Wednesday, September 9, 2015

Apple Tangles With U.S. Over iMessage Data Access

Matt Apuzzo, et al. (via Christopher Soghoian):

With Apple, the encryption and decryption are done by the phones at either end of the conversation; Apple does not keep copies of the message unless one of the users loads it into iCloud, where it is not encrypted. (In the drug and gun investigation this summer, Apple eventually turned over some stored iCloud messages. While they were not the real-time texts the government most wanted, officials said they saw it as a sign of cooperation.)

What they mean here is that iCloud backups, which are enabled by default, are not encrypted. So, as I’ve said, it’s pretty much irrelevant that the iMessage communications themselves are encrypted end-to-end. Unlike with USB syncing, there is no way to make an encrypted cloud backup of an iPhone. Nor is there a way to do a cloud backup that excludes iMessage data.

Matthew Green:

It’s a vague headline that manages to obscure the real thrust of the story, which is that according to reporters at the Times, Apple has not been forced to backdoor their popular encrypted iMessage system. This flies in the face of some rumors to the contrary.

[…]

While it seems pretty obvious that Apple could in theory substitute keys and thus enable eavesdropping, in practice it may require substantial changes to Apple’s code. And while there are a few well-known cases in which the government has forced companies to turn over keys, changing the operation of a working system is a whole different ball of wax.

Ben R.

Apple controls iPhones. They have root access, you don’t. It’s the future that Richard Stallman predicted in The Right To Read, except he thought it would be Microsoft. In this kind of situation, why would you even mention key substitution attacks? It’s like speculating about the owners of an Internet café implementing a TLS MITM attack in their own network’s router in order to spy on HTTPS connections originating from their own machines. Why bother when you’re root?

Update (2015-09-12): Bruce Schneier:

The rumor I am hearing is not about access to a particular user and his communications.
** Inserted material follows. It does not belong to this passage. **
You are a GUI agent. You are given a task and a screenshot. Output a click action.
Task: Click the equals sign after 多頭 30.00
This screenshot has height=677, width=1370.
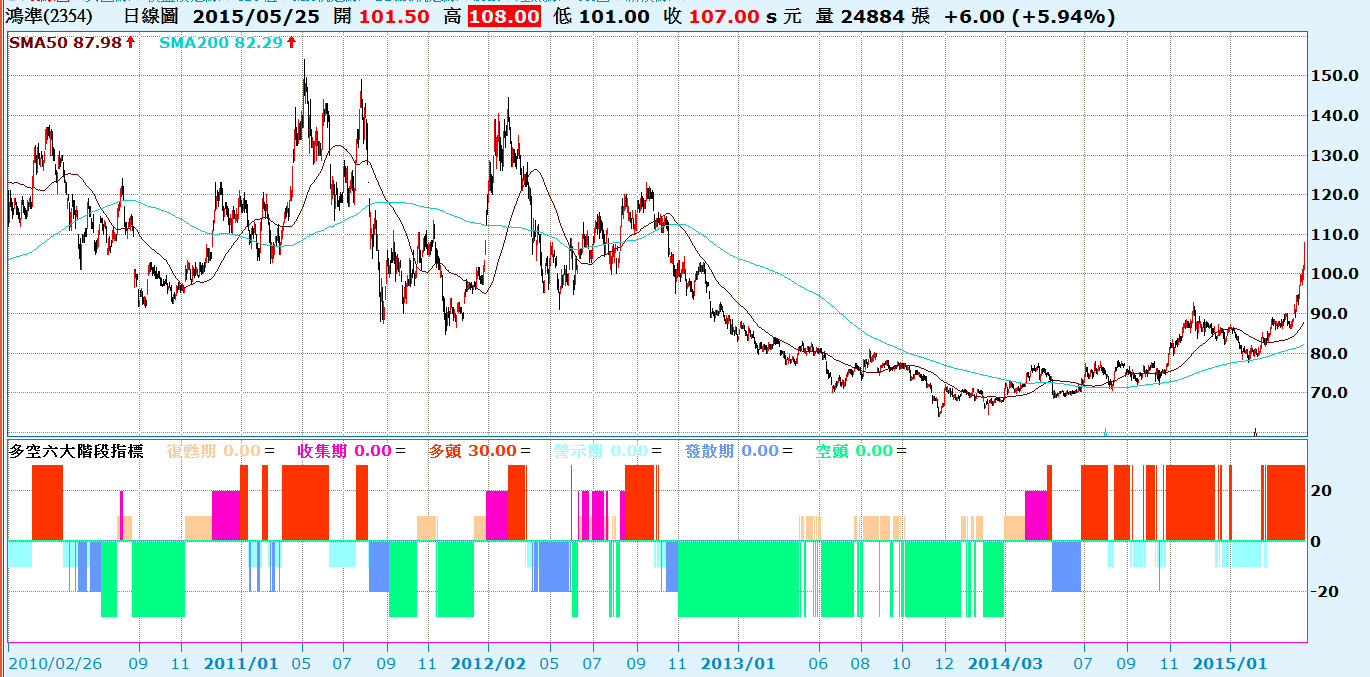click(x=526, y=451)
It is about general access to iOS data and communications. And it’s in the FISA court, which means that it’s not a domestic criminal matter.

1 Comment RSS · Twitter

"In this kind of situation, why would you even mention key substitution attacks?"

It's even worse than that. With a NSL, Apple would be legally gagged from mentioning it, even if they did want to for whatever unimaginable reason.